> Work order:
Return each line exactly, beginning with the one that has "You are a computer-use agent." and finishing with the final line of the material. Drop any pictures.

> Source data:
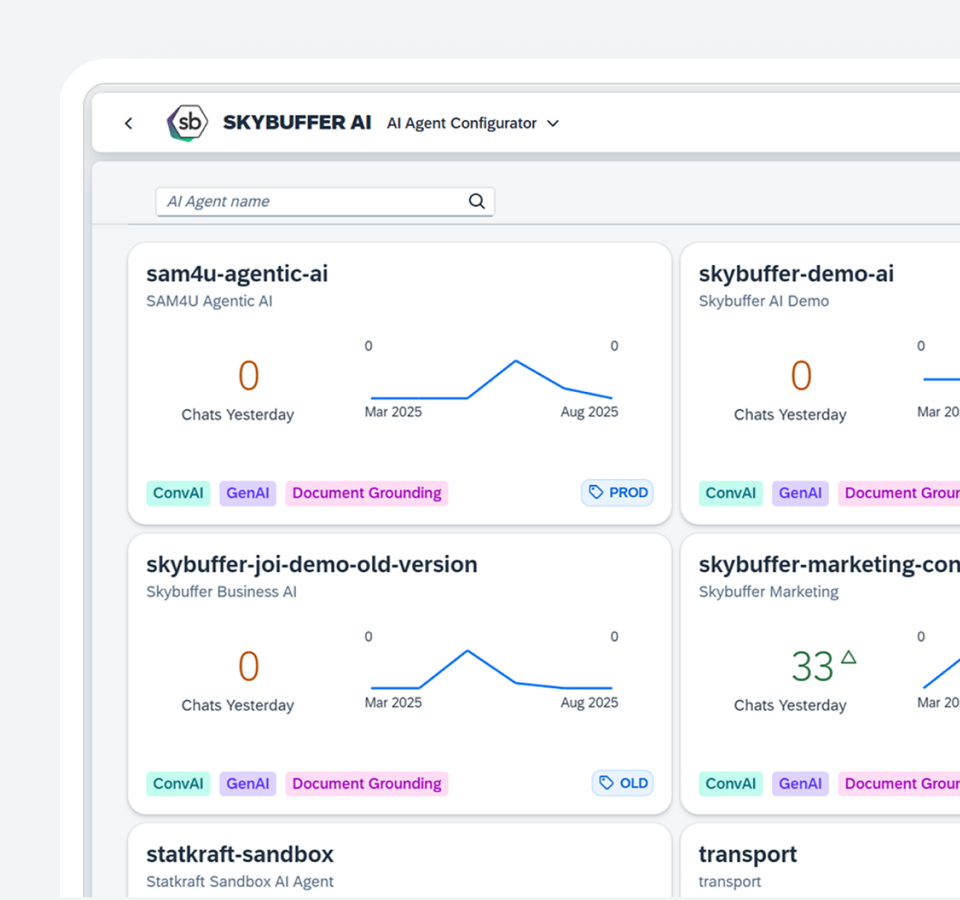Click ConvAI tag on sam4u-agentic-ai
960x900 pixels.
178,493
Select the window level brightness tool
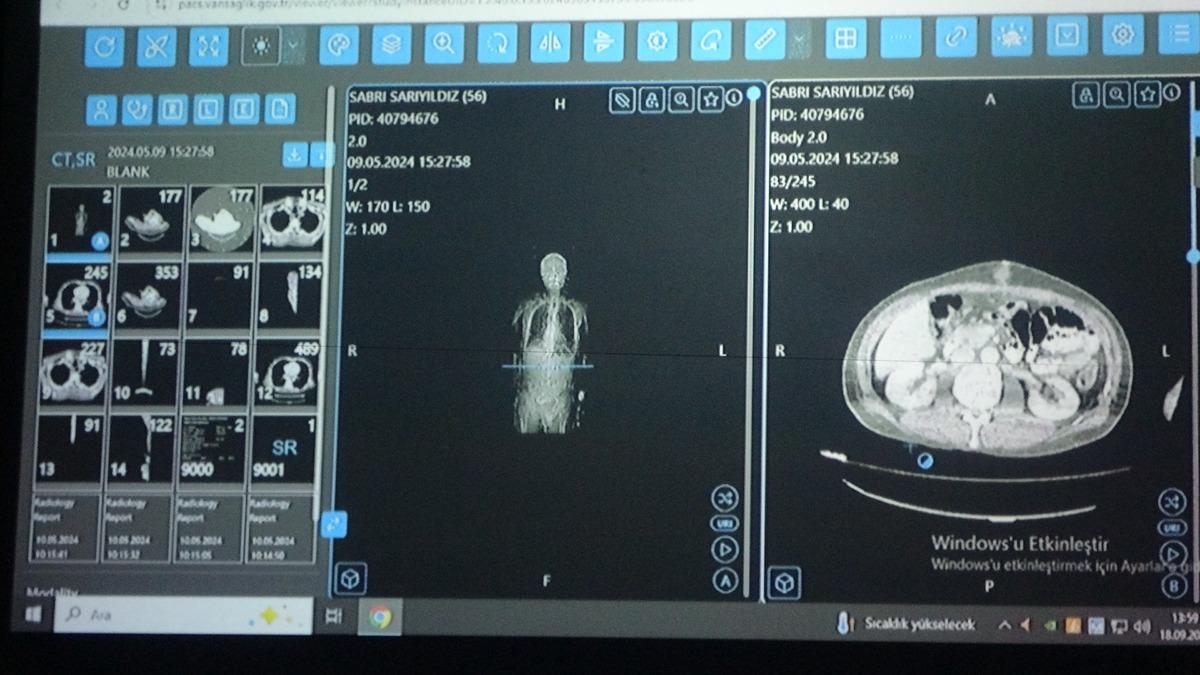Viewport: 1200px width, 675px height. pyautogui.click(x=261, y=46)
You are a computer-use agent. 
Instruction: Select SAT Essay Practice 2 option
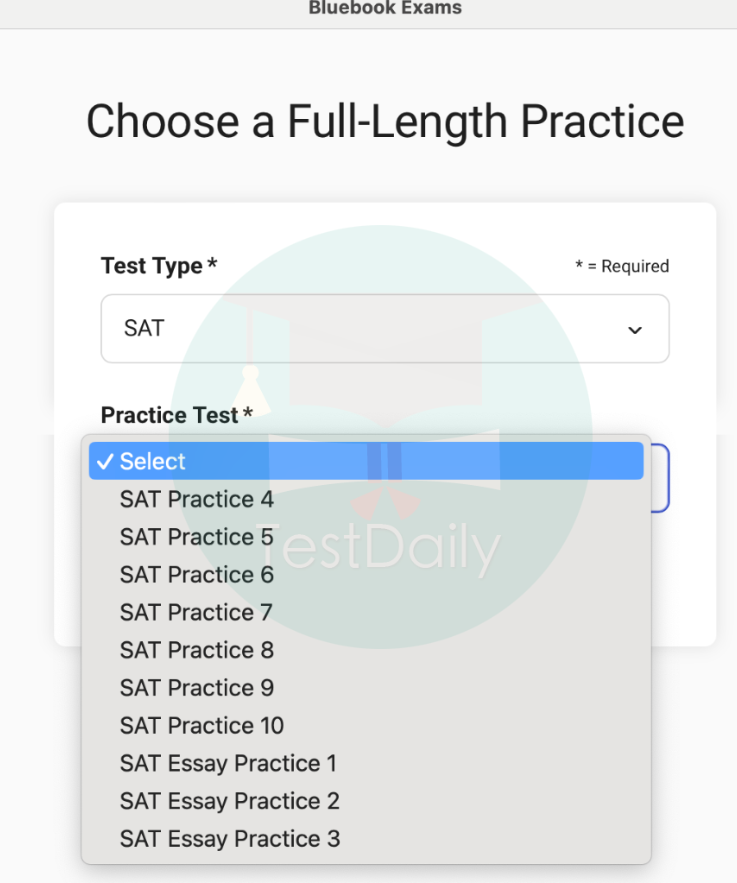click(x=230, y=801)
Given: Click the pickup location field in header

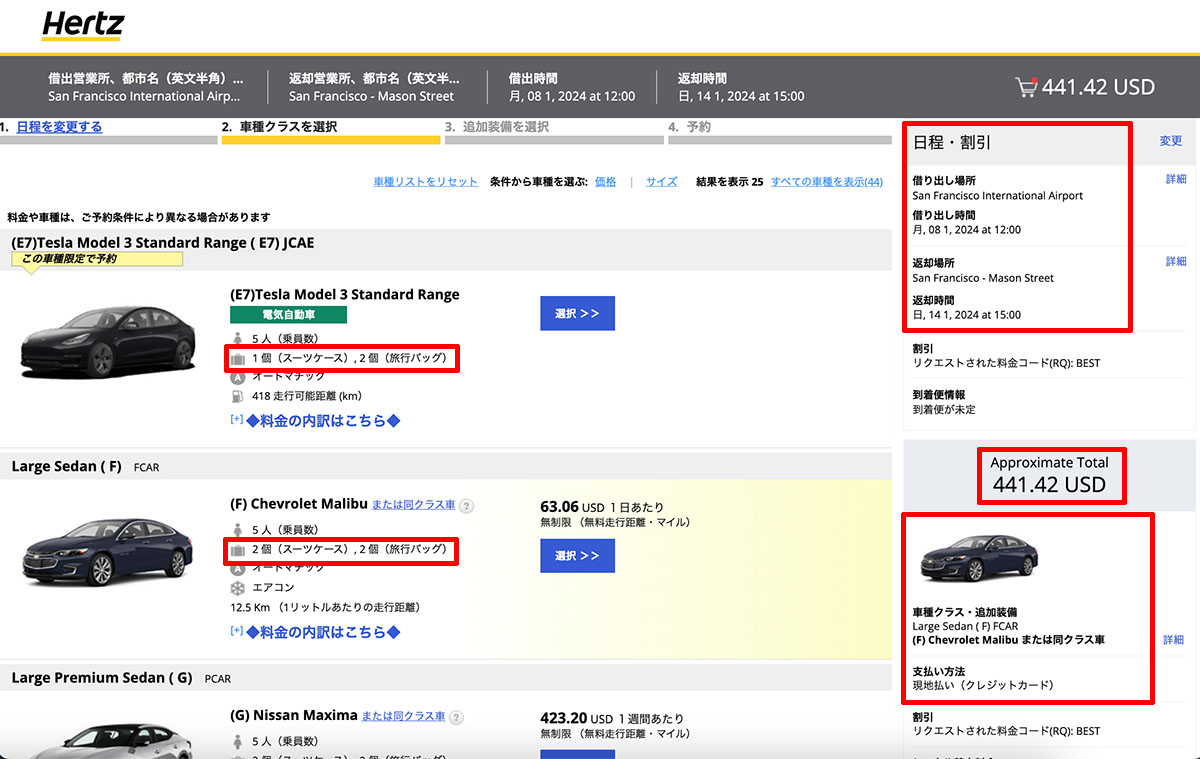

> Task output:
You are a computer-use agent. 
Instruction: Select SAT Essay Practice 2 option
click(x=230, y=801)
Given: Click the pickup location field in header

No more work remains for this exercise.